= Beginning of Section =
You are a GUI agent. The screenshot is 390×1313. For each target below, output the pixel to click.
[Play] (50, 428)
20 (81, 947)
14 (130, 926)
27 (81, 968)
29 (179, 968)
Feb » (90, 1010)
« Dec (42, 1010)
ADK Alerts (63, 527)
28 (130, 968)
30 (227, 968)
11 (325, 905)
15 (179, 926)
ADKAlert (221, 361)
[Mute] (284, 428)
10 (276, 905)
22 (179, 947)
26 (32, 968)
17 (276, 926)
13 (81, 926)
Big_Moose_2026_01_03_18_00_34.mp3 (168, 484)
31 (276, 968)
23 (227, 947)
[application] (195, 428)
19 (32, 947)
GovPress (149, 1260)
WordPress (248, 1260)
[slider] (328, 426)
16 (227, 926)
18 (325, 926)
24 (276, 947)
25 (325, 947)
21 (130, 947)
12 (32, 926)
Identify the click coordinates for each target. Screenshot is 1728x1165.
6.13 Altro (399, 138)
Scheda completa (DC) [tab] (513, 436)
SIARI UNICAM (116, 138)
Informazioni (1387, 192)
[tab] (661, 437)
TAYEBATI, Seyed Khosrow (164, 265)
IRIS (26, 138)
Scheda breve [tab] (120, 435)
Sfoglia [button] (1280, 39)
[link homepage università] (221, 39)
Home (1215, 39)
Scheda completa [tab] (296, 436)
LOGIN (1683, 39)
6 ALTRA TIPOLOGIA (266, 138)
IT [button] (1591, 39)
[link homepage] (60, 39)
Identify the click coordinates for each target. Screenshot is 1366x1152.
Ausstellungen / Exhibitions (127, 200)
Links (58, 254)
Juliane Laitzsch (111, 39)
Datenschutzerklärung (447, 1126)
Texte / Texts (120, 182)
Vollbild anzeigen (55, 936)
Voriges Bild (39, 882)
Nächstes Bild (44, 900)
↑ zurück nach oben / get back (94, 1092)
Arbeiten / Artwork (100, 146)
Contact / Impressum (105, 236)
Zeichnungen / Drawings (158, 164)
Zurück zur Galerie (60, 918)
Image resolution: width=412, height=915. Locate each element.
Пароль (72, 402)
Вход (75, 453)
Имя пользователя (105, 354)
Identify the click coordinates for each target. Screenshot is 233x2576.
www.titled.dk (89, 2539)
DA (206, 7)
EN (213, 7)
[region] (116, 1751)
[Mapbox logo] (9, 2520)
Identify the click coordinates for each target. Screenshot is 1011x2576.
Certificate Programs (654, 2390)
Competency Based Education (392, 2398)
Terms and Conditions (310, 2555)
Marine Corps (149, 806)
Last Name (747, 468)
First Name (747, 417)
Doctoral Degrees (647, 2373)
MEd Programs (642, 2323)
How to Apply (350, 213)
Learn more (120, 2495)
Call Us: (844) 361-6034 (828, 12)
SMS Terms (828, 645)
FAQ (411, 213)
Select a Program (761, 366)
= End of Section =
What is expected: All of the records above are to be repeated exactly.

Output for this exercise:
You are a GUI agent. The screenshot is 390×1313. For each target below, output the pixel to click.
[Play] (50, 428)
20 (81, 947)
14 (130, 926)
27 (81, 968)
29 (179, 968)
Feb » (90, 1010)
« Dec (42, 1010)
ADK Alerts (63, 527)
28 (130, 968)
30 (227, 968)
11 (325, 905)
15 (179, 926)
ADKAlert (221, 361)
[Mute] (284, 428)
10 (276, 905)
22 (179, 947)
26 (32, 968)
17 (276, 926)
13 (81, 926)
Big_Moose_2026_01_03_18_00_34.mp3 (168, 484)
31 (276, 968)
23 (227, 947)
[application] (195, 428)
19 (32, 947)
GovPress (149, 1260)
WordPress (248, 1260)
[slider] (328, 426)
16 (227, 926)
18 (325, 926)
24 (276, 947)
25 (325, 947)
21 (130, 947)
12 (32, 926)
Identify the click coordinates for each target. Screenshot is 1728x1165.
6.13 Altro (399, 138)
Scheda completa (DC) [tab] (513, 436)
SIARI UNICAM (116, 138)
Informazioni (1387, 192)
[tab] (661, 437)
TAYEBATI, Seyed Khosrow (164, 265)
IRIS (26, 138)
Scheda breve [tab] (120, 435)
Sfoglia [button] (1280, 39)
[link homepage università] (221, 39)
Home (1215, 39)
Scheda completa [tab] (296, 436)
LOGIN (1683, 39)
6 ALTRA TIPOLOGIA (266, 138)
IT [button] (1591, 39)
[link homepage] (60, 39)
Identify the click coordinates for each target. Screenshot is 1366x1152.
Ausstellungen / Exhibitions (127, 200)
Links (58, 254)
Juliane Laitzsch (111, 39)
Datenschutzerklärung (447, 1126)
Texte / Texts (120, 182)
Vollbild anzeigen (55, 936)
Voriges Bild (39, 882)
Nächstes Bild (44, 900)
↑ zurück nach oben / get back (94, 1092)
Arbeiten / Artwork (100, 146)
Contact / Impressum (105, 236)
Zeichnungen / Drawings (158, 164)
Zurück zur Galerie (60, 918)
Image resolution: width=412, height=915. Locate each element.
Пароль (72, 402)
Вход (75, 453)
Имя пользователя (105, 354)
Identify the click coordinates for each target. Screenshot is 233x2576.
www.titled.dk (89, 2539)
DA (206, 7)
EN (213, 7)
[region] (116, 1751)
[Mapbox logo] (9, 2520)
Identify the click coordinates for each target. Screenshot is 1011x2576.
Certificate Programs (654, 2390)
Competency Based Education (392, 2398)
Terms and Conditions (310, 2555)
Marine Corps (149, 806)
Last Name (747, 468)
First Name (747, 417)
Doctoral Degrees (647, 2373)
MEd Programs (642, 2323)
How to Apply (350, 213)
Learn more (120, 2495)
Call Us: (844) 361-6034 (828, 12)
SMS Terms (828, 645)
FAQ (411, 213)
Select a Program (761, 366)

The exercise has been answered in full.